Anders als in den anderen Bundesländern wird in Hessen auch ein wenig an der Jahressonderzahlung zugunsten der Beschäftigten gedreht. Seit 2019 war der Bemessungssatz des „Weihnachtsgelds“ schrittweise abgesenkt worden, um damit Verbesserungen in den Entgeltordnungen teilweise gegenzufinanzieren. Ab 2025 wird diese Absenkung nun wieder rückgängig gemacht. Daher steigt der Bemessungssatz im nächsten Jahr von knapp 55 auf 60 Prozent (für die Entgeltgruppen 9a bis 16) beziehungsweise von rund 82 auf 90 Prozent für die anderen Entgeltgruppen. Auf die Tabelle umgerechnet würde dies einer Tarifsteigerung um rund 0,4 Prozent entsprechen.


Diskussionen und Aktionen

Diesmal hatten GEW, ver.di, GdP und IG BAU sehr viel mehr Zeit als 2021, sich auf die Tarifauseinandersetzung vorzubereiten. Bereits nach den letzten Sommerferien startete GEW-intern die Forderungsdiskussion. Neben den entsprechenden Mitgliederzusammenkünften in Frankfurt, Kassel und Marburg konnten sich die Kolleg:innen auch erstmals im Rahmen einer digitalen Befragung beteiligen. Das geschah durchaus rege und hinsichtlich mancher Details mit interessanten Ergebnissen. Klar war aber für die allermeisten von Anfang an, dass angesichts der dramatischen Preisentwicklung die Entgelte im Mittelpunkt der Tarifrunde stehen sollten.

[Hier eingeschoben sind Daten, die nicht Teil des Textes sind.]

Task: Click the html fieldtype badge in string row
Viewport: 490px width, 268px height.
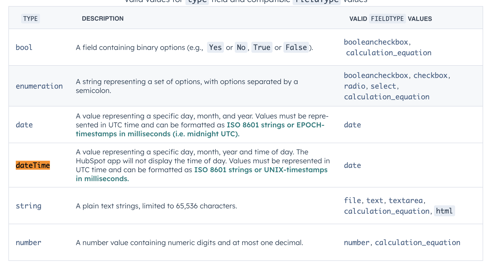Action: tap(444, 211)
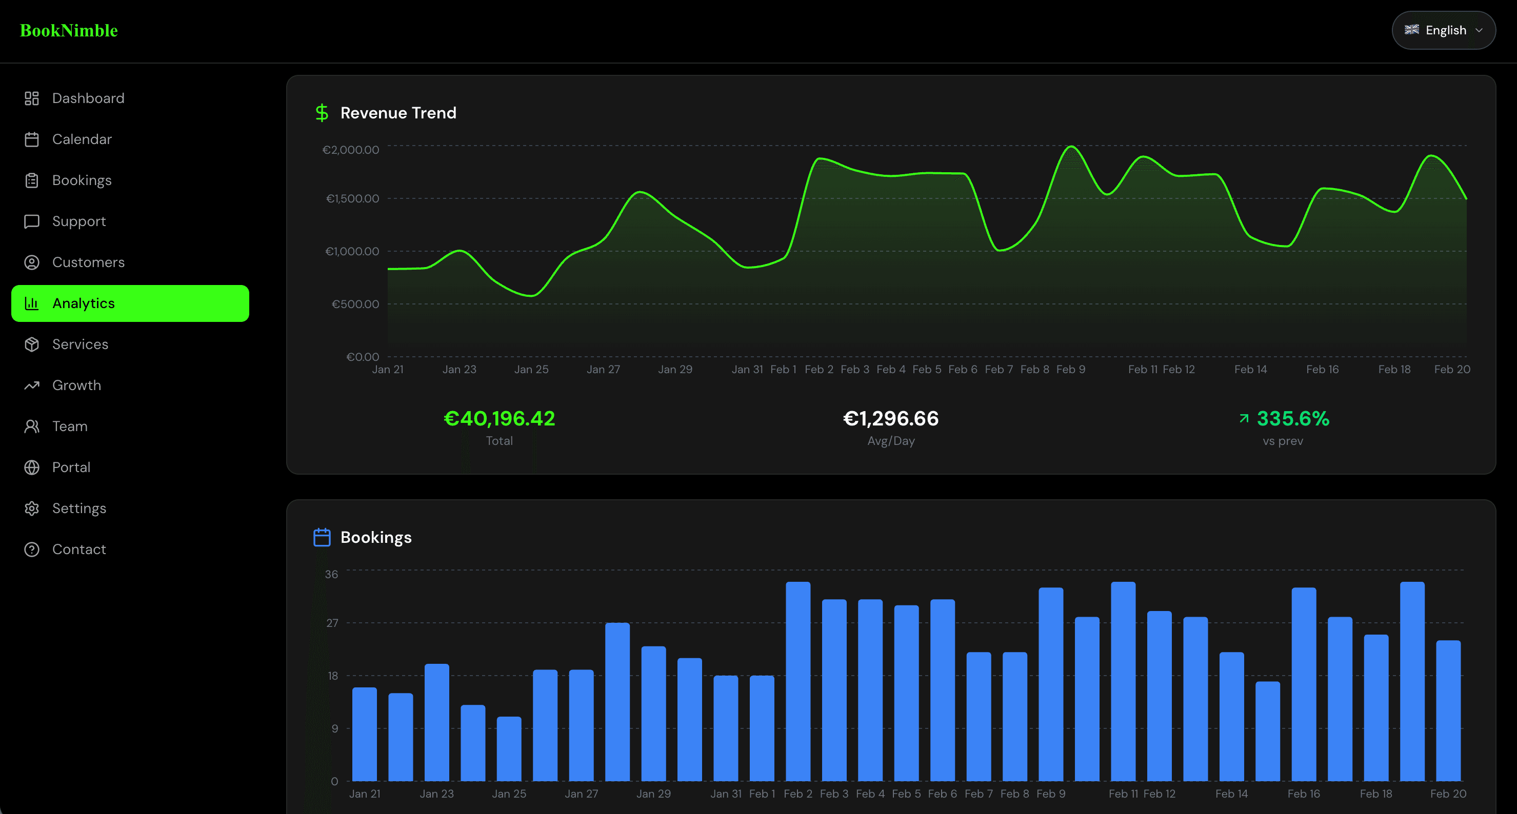Image resolution: width=1517 pixels, height=814 pixels.
Task: Open Services via the box icon
Action: tap(32, 344)
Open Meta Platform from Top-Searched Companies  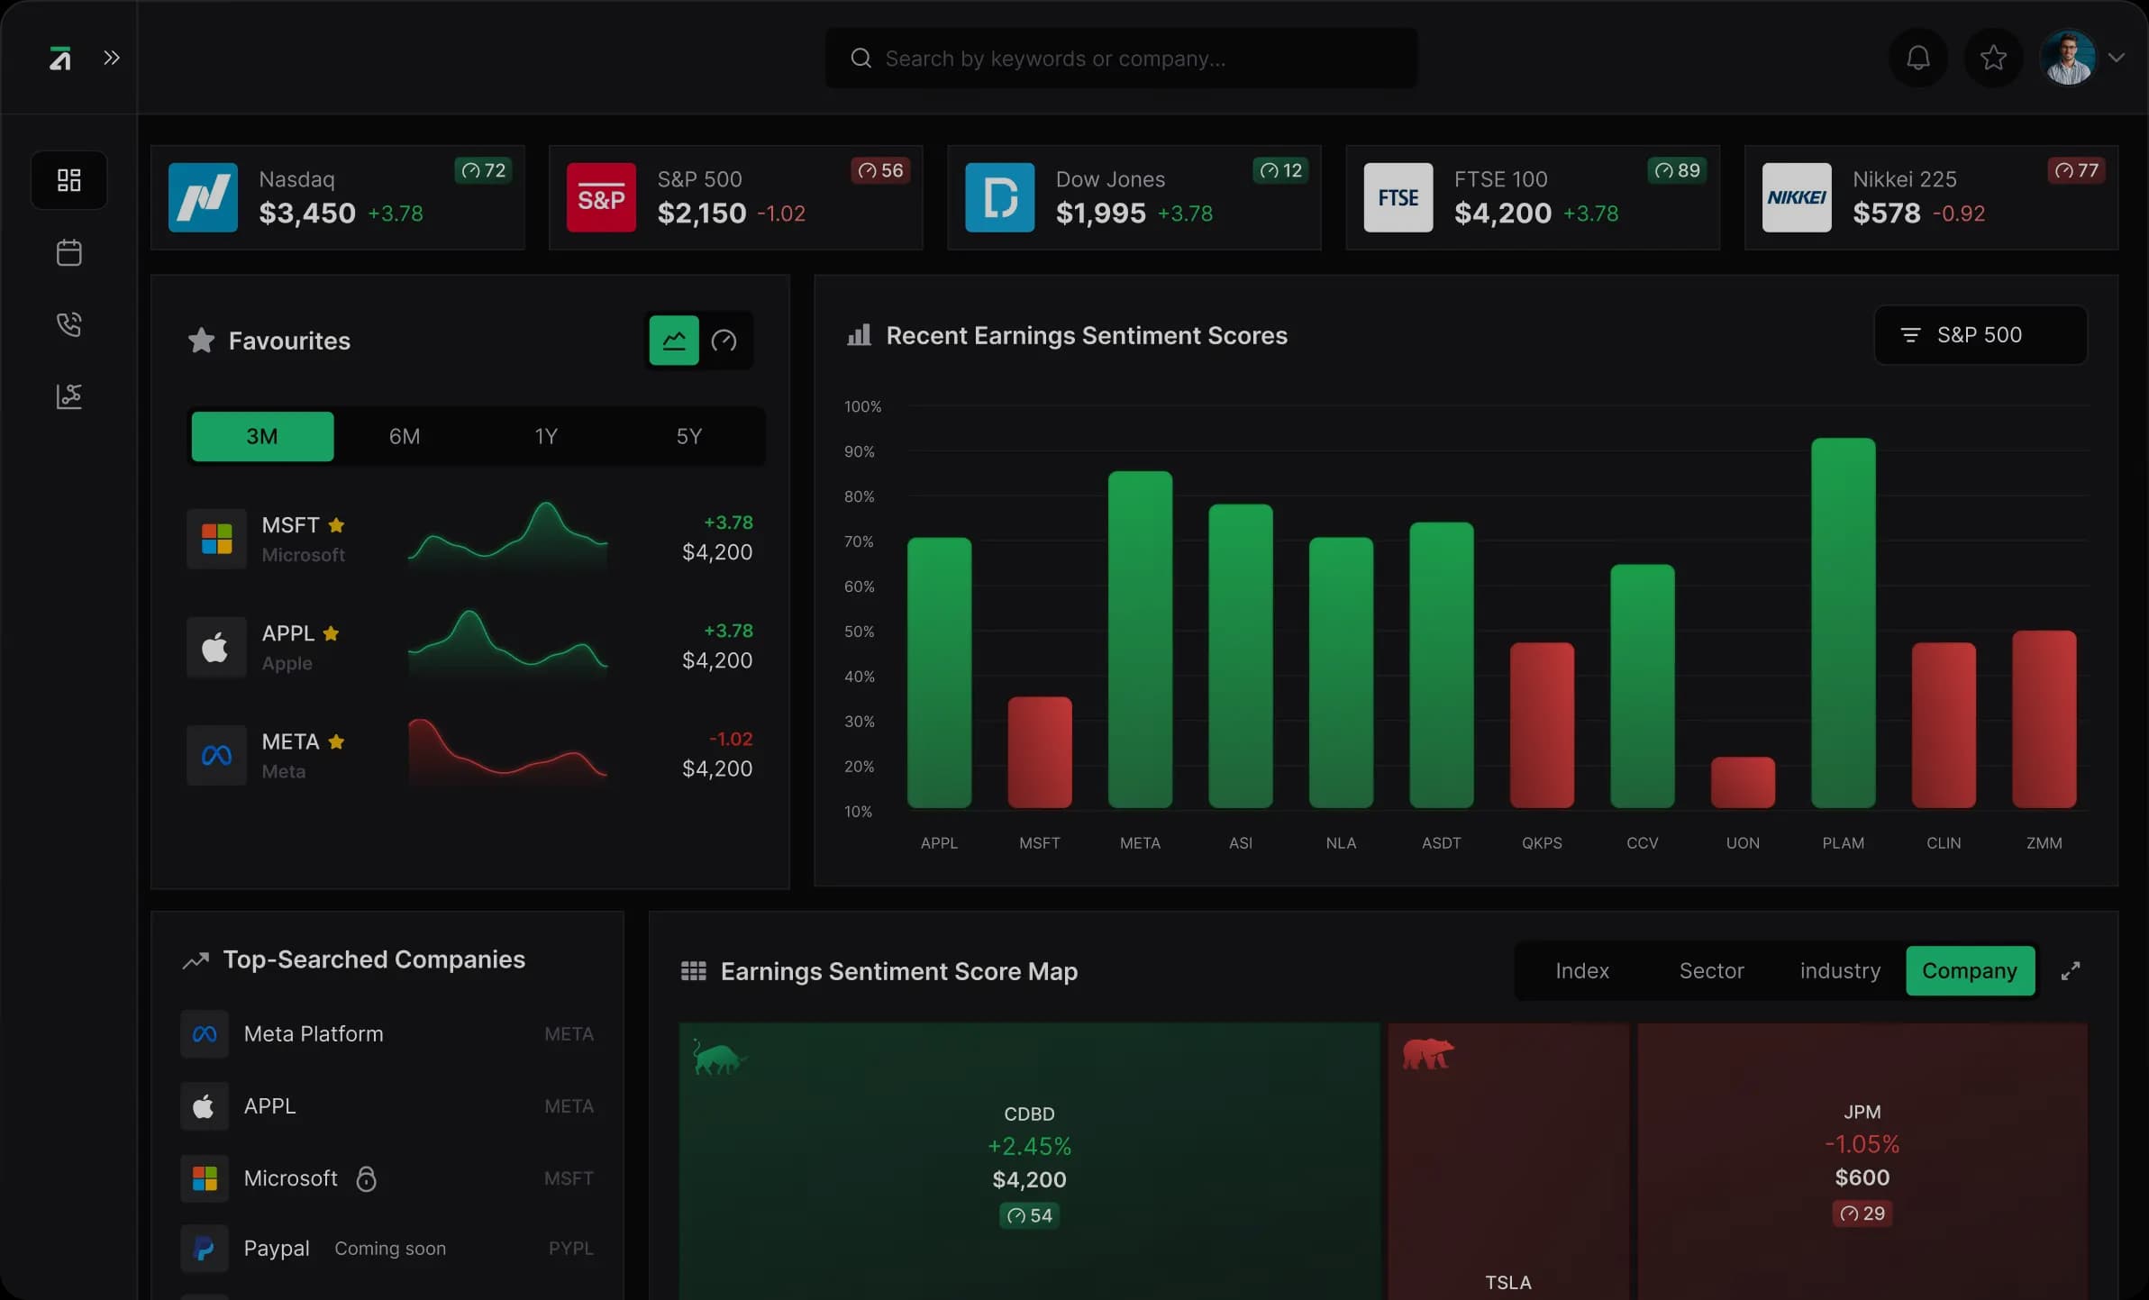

Einen teilweise anderen Fokus setzten aber die Debatten im Hochschulbereich: Maßnahmen gegen die umfängliche Befristungspraxis sowie die Einbeziehung von Studentischen Beschäftigten in den Tarifvertrag standen dort auf der Agenda. Weil die Kolleg:innen beider involvierten Gewerkschaften, ver.di und GEW, eng in diesen Fragen zusammengearbeitet haben, konnten diese Ansinnen schließlich im November Eingang in den gemeinsamen Forderungskatalog aller DGB-Gewerkschaften finden.


Das spiegelte sich auch in den Warnstreiks wider, zu denen die Gewerkschaften nach der Auftaktrunde mit dem Land Hessen am 15. Februar 2024 aufriefen. Es gab eine Vielzahl kleinerer Streikaktionen an verschiedenen Hochschulstandorten. Und bei einem ersten größeren regionalen Warnstreik in Mittelhessen versammelten sich in Marburg Anfang März immerhin an die 1.000 Beschäftigte – eine sehr gute Mobilisierung, zu der die Angestellten aus den drei Hochschulen der Region wesentlich beitrugen.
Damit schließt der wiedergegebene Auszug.